L'indice - gennaio 2015

Fenomeni da baraccone

(…) Può capitare, a volte, di fuggire non insieme al circo bensì proprio dal circo. La protagonista dell’incantevole libro di Christian Bobin Folli i miei passi (Edizioni Socrates/ AnimaMundi, pagg 100 €10) fugge per la prima volta a due anni e viene ritrovata, come un Cappuccetto rosso riscritto da Angela Carter, beatamente addormentata sulla pancia di un lupo, quel lupo che veniva esibito come attrazione dalla sua famiglia circense. Nel giro di pochi anni, questa creatura dalla mutevole identità diventerà maestra dell’arte della fuga; divenuta adolescente e poi donna, sperimenta amicizie, lavori e perfino il matrimonio, ma il richiamo di quella promessa di libertà emanata dagli scintillanti occhi del lupo esercita un’attrazione a cui è impossibile sottrarsi: finché è questo stesso richiamo che la riconduce al circo.
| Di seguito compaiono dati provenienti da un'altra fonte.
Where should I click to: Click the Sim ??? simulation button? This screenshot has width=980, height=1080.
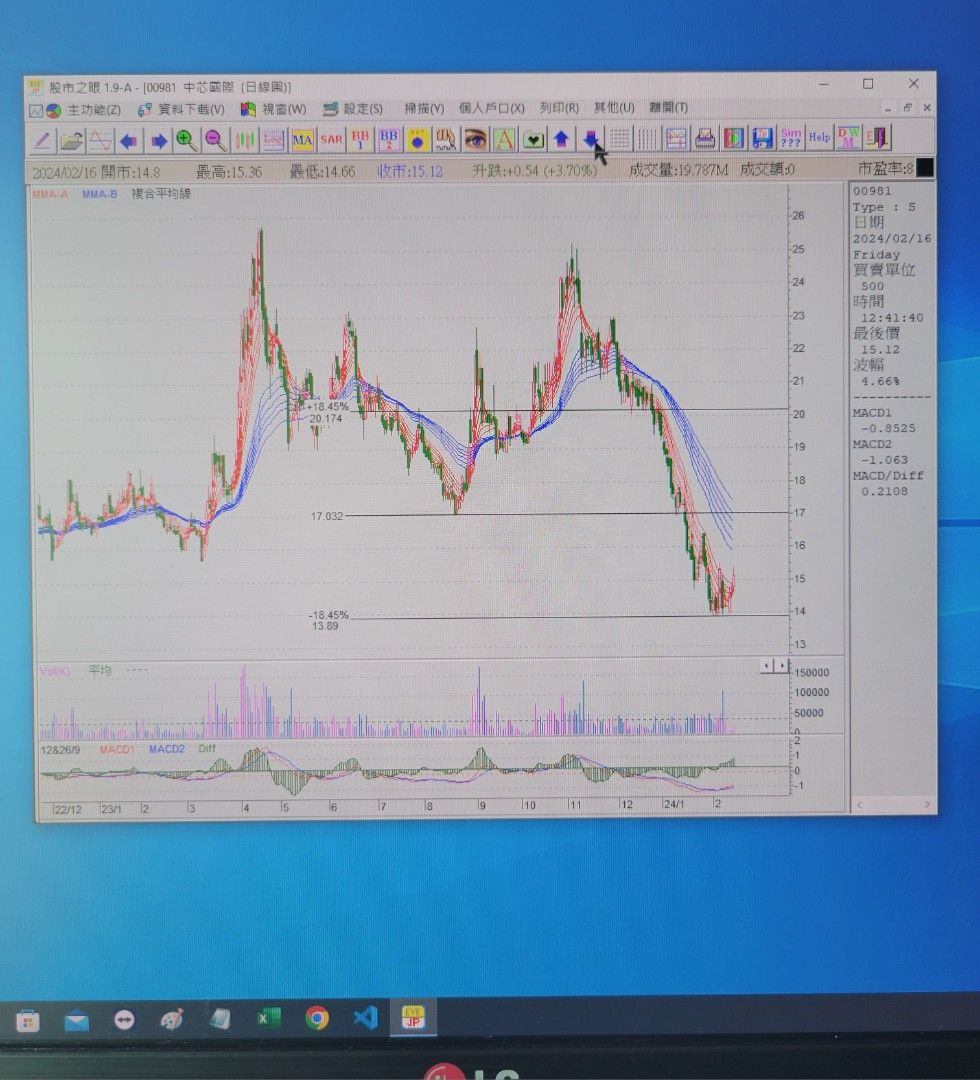coord(791,137)
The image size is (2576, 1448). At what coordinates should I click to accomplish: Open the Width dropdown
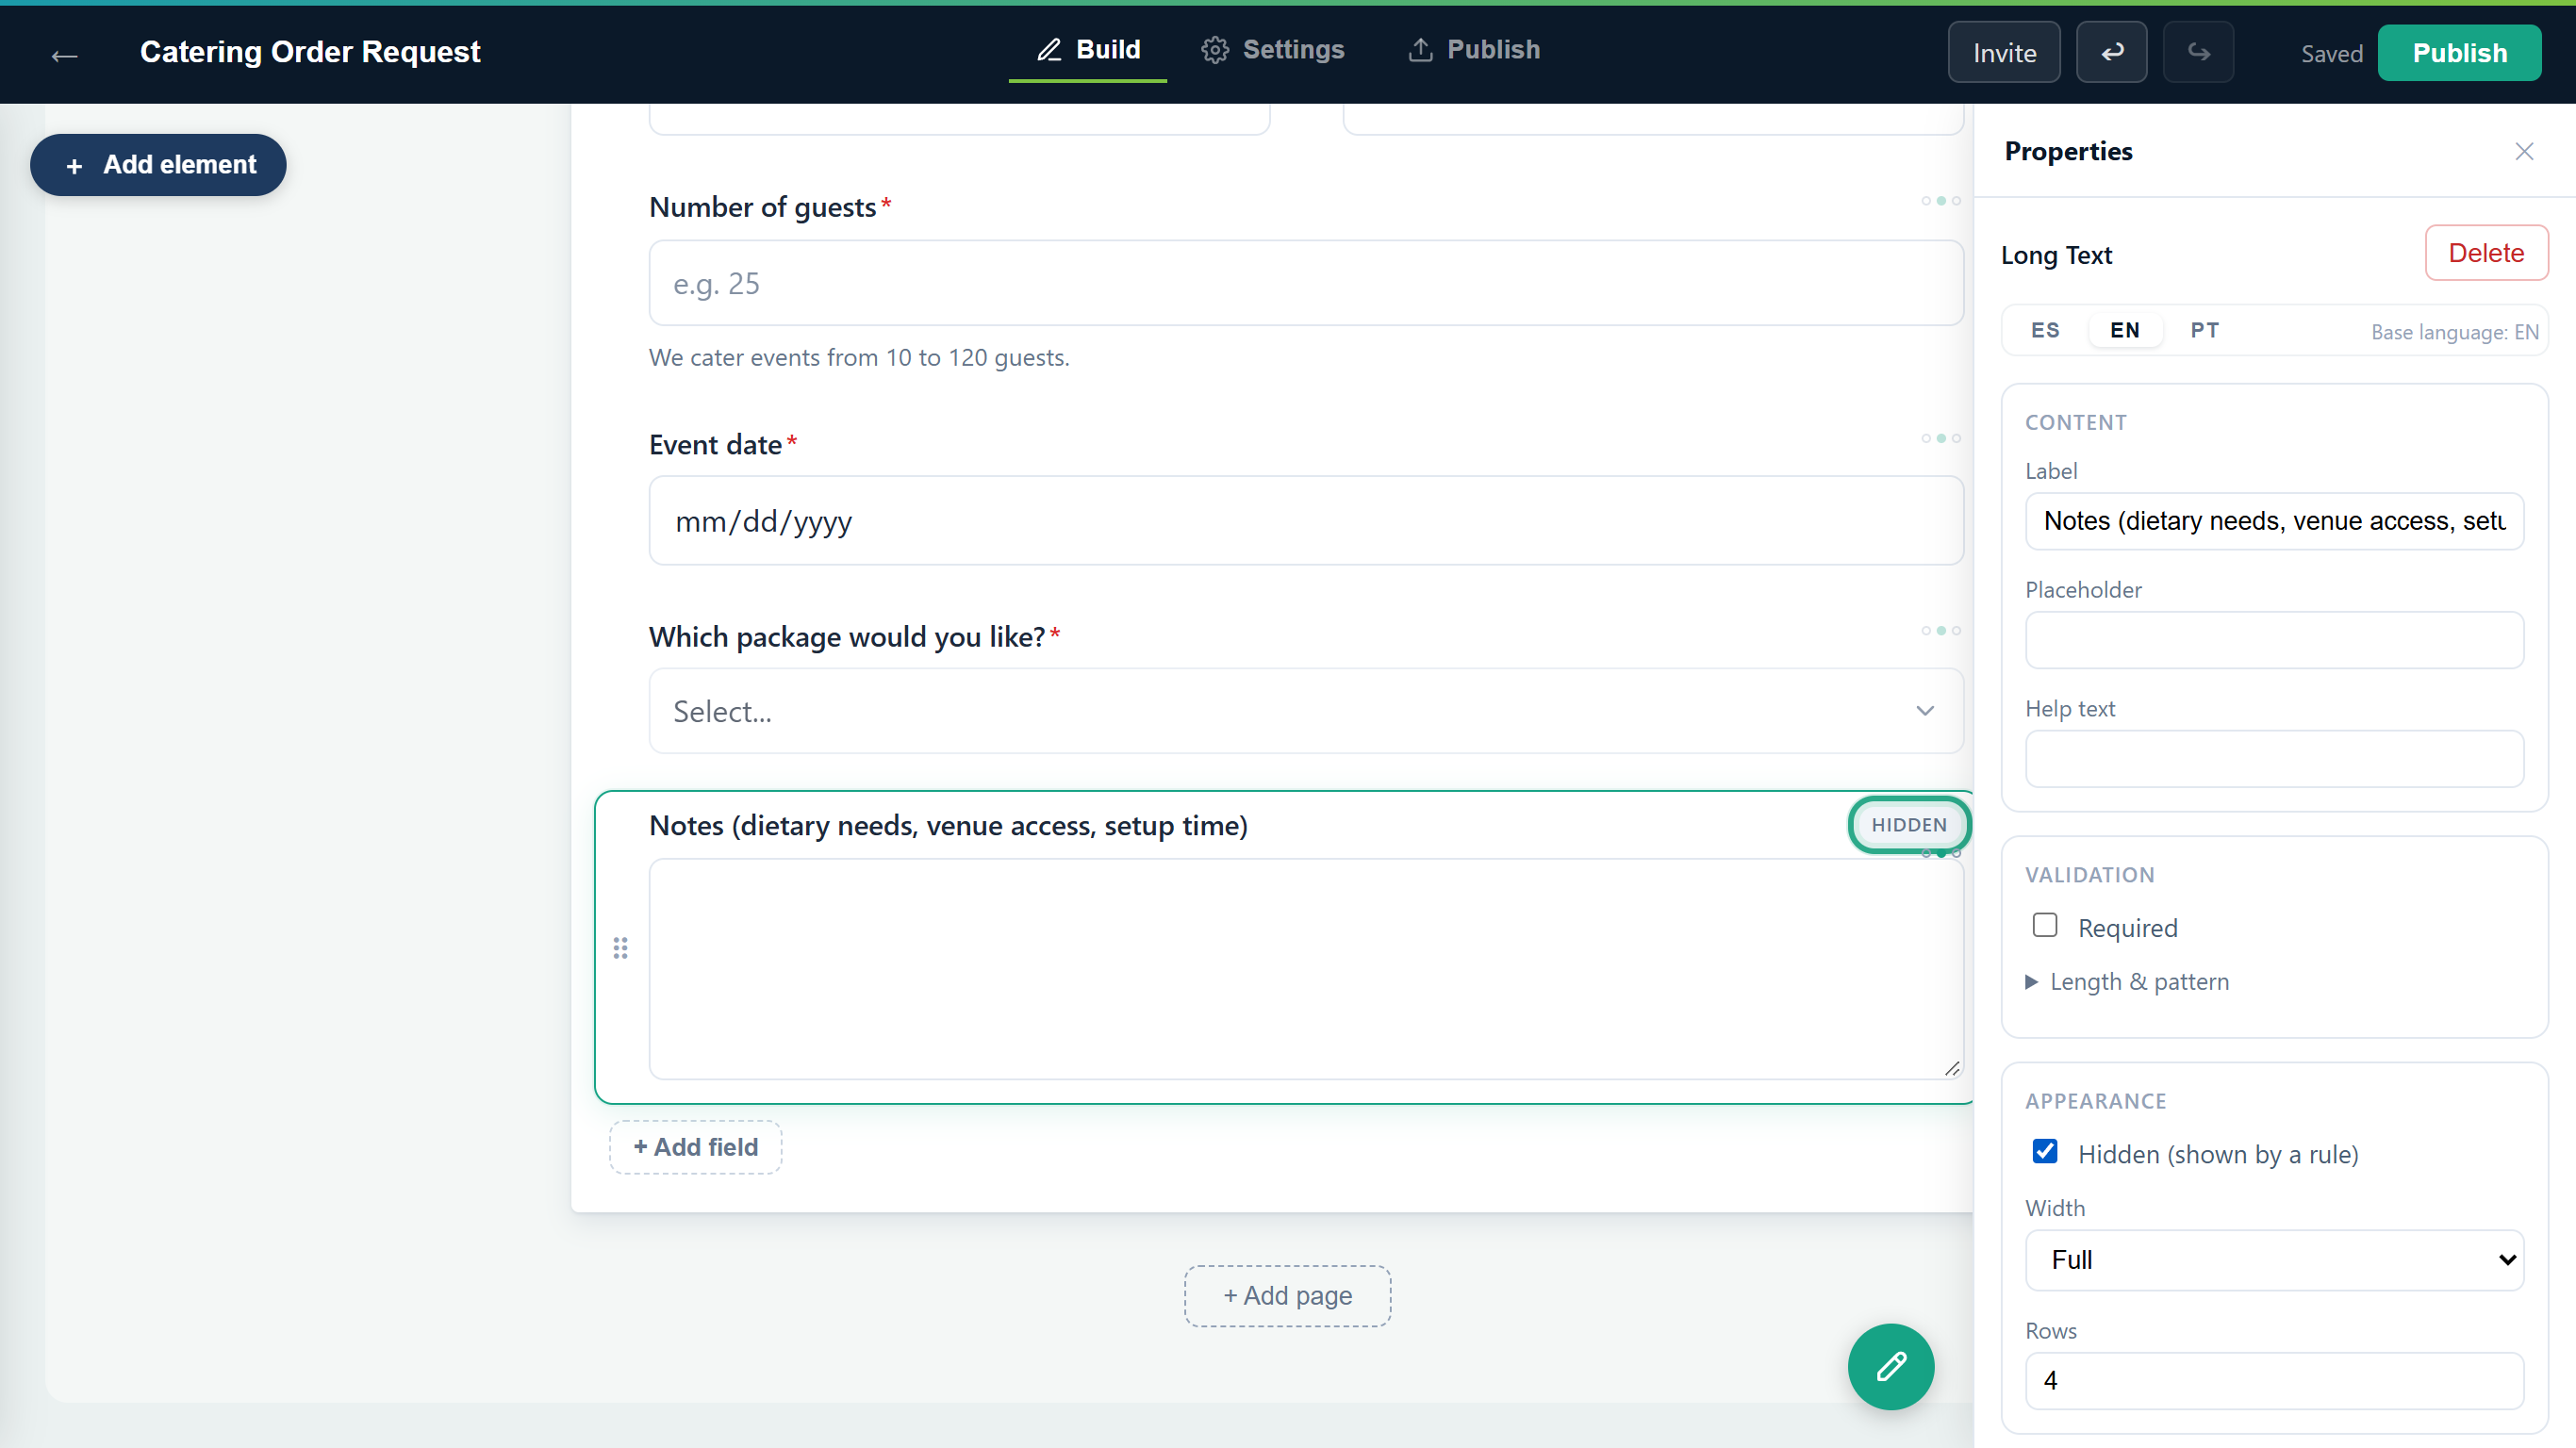pos(2274,1259)
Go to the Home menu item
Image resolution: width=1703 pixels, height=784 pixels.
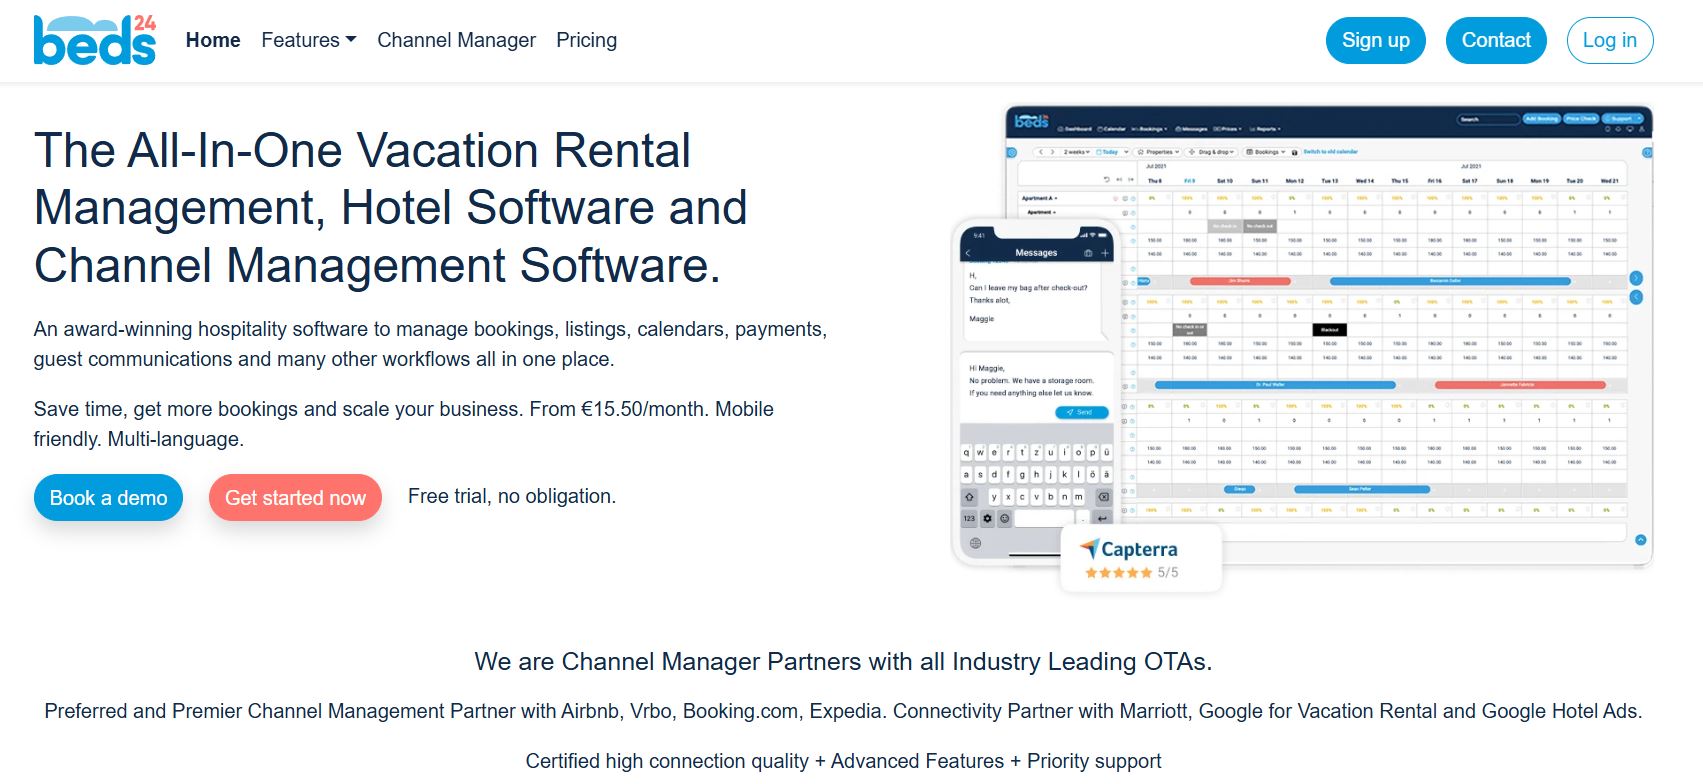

Beninteso, un circo che non è più metafora della vita, nomade eppure a suo modo stanziale nella sua abitudinaria successione di numeri continuamente esposti all’irruzione dell’imprevisto. E allora l’intensa voce poetica di questo romanzo non è frutto di una visione metafisica del circo in cui la letteratura francese (da De Banville a Genet, passando per Laforgue e Apollinaire) ha spesso dato il meglio di sé fino all’estenuazione; nasce, piuttosto, dall’attrito che si sprigiona dal contatto di traiettorie divergenti, dentro e fuori dello spazio di un tendone (…).